Counsel: Mark W. Smith for the defendant/appellant Anne Mullins for the plaintiffs/respondents
Heard: September 18, 2001
Released Orally: September 18, 2001
On appeal from the judgment of Mr. Justice Kenneth C. Binks dated May 26, 2000.
ENDORSEMENT
[1] We think that there was evidence reasonably supporting the trial judge’s finding that Loblaws was liable under s. 3 of the Occupiers Liability Act and that in arriving at his conclusion he did not impose a standard of absolute liability. Although there was evidence that Loblaws had a system of maintenance with respect to its floors, there was no evidence that it was carried out on the day in question.
[2] With respect to contributory negligence, the trial judge reviewed the evidence relating to it and, although he should have made clear findings on the issue, it is reasonable to infer that he found that there was no contributory negligence on the part of the plaintiff.

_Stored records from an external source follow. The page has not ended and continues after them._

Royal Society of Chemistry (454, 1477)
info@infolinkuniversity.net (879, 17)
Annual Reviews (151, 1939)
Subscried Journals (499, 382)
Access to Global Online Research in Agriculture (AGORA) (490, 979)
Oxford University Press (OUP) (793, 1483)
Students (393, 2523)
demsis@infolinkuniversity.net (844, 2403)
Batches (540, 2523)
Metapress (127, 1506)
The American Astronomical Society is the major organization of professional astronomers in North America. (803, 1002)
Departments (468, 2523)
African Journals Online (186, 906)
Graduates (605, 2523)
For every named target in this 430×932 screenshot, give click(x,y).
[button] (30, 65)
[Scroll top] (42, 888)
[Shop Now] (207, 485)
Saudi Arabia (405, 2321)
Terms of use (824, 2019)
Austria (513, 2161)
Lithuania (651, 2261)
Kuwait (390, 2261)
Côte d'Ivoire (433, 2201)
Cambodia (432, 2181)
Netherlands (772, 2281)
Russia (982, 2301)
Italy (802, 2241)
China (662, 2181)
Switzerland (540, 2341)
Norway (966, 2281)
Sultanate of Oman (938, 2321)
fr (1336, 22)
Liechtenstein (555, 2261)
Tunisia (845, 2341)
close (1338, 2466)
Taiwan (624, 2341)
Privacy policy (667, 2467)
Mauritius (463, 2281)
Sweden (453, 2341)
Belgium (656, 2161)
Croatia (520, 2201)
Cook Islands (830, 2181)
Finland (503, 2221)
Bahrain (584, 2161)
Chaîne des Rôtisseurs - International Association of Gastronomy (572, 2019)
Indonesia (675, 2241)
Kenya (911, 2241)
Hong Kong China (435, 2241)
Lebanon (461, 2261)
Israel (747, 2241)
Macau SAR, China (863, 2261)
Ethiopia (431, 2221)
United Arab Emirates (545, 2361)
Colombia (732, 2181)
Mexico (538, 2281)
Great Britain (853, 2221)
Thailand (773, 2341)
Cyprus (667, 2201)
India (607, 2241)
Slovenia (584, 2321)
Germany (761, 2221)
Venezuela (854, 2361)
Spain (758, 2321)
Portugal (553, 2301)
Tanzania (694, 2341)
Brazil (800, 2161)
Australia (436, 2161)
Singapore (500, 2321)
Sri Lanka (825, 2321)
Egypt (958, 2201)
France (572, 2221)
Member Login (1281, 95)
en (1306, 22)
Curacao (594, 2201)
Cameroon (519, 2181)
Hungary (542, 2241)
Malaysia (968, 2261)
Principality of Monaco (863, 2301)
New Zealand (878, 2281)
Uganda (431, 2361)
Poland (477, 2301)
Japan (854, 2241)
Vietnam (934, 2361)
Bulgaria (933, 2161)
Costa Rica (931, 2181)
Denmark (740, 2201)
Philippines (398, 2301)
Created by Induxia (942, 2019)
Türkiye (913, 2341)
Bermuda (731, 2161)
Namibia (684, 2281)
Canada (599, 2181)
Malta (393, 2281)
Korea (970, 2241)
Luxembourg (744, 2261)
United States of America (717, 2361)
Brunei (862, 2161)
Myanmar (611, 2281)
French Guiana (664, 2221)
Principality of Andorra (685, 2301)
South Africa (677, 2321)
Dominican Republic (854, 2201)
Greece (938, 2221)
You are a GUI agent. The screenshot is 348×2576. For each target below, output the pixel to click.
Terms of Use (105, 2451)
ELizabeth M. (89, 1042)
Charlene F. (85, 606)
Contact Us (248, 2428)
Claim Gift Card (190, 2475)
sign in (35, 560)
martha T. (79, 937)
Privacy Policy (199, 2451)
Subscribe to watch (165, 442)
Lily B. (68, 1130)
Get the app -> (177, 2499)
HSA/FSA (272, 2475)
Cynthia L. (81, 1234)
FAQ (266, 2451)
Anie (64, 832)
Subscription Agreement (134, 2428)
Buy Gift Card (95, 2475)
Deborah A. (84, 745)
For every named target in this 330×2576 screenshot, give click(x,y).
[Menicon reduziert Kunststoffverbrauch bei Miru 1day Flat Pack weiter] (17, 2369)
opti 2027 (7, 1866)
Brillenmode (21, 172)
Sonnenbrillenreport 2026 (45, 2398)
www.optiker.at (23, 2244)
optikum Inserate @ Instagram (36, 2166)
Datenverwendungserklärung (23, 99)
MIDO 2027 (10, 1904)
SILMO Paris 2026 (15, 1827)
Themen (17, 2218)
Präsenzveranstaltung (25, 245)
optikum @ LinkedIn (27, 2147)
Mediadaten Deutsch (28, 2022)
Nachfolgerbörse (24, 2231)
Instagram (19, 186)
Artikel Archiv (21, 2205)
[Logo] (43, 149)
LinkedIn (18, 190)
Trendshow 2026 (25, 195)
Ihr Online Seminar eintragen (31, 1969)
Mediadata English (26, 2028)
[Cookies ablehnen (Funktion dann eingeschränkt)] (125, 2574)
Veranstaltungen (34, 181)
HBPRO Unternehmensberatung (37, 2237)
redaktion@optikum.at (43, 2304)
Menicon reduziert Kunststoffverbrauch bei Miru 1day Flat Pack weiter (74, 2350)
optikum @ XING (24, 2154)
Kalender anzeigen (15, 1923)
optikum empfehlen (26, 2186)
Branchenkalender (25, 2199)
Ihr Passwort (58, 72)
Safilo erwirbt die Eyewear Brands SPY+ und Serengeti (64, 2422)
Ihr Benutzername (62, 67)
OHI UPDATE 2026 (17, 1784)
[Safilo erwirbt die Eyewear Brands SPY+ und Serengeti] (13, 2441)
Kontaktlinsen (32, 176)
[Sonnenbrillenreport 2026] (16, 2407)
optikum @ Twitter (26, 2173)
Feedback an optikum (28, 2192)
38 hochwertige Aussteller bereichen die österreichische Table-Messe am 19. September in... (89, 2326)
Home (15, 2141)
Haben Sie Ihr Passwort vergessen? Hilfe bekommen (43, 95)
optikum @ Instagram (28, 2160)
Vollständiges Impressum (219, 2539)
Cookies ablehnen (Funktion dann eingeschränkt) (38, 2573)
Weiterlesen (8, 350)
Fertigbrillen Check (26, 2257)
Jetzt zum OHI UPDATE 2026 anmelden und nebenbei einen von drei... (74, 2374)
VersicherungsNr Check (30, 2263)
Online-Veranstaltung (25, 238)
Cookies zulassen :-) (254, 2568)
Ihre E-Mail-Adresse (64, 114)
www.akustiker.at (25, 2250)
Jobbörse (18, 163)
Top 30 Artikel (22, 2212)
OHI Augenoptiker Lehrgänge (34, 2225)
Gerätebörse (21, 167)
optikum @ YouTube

[3] On the subject of general damages, we are satisfied that there was evidence on which the trial judge could have made the award he did, that he did not proceed upon a wrong principle, and that the result could not be called wholly erroneous.
[4] The difficulty that arises relates to the trial judge’s treatment of the claim for loss of income and the submitted inconsistency between his finding on this claim and that on the claim for general damages. While this causes us concern, it is not sufficient to persuade us that his findings relating to general damages and his resulting assessment were an error such that we should interfere with it. We would observe that, giving effect to the appellant’s position at his highest, Mr. Hussein suffered for 18 months following the accident. If this were accepted, it would reduce his general damages but, in these circumstances, he would be entitled to an award for loss of income. The total award might not exactly equal $60,000 but this is a factor to be taken into account.
[5] There was evidence supporting the Family Law Act awards to Mrs. Hussein and the two youngest children.
[6] The appeal is dismissed with costs.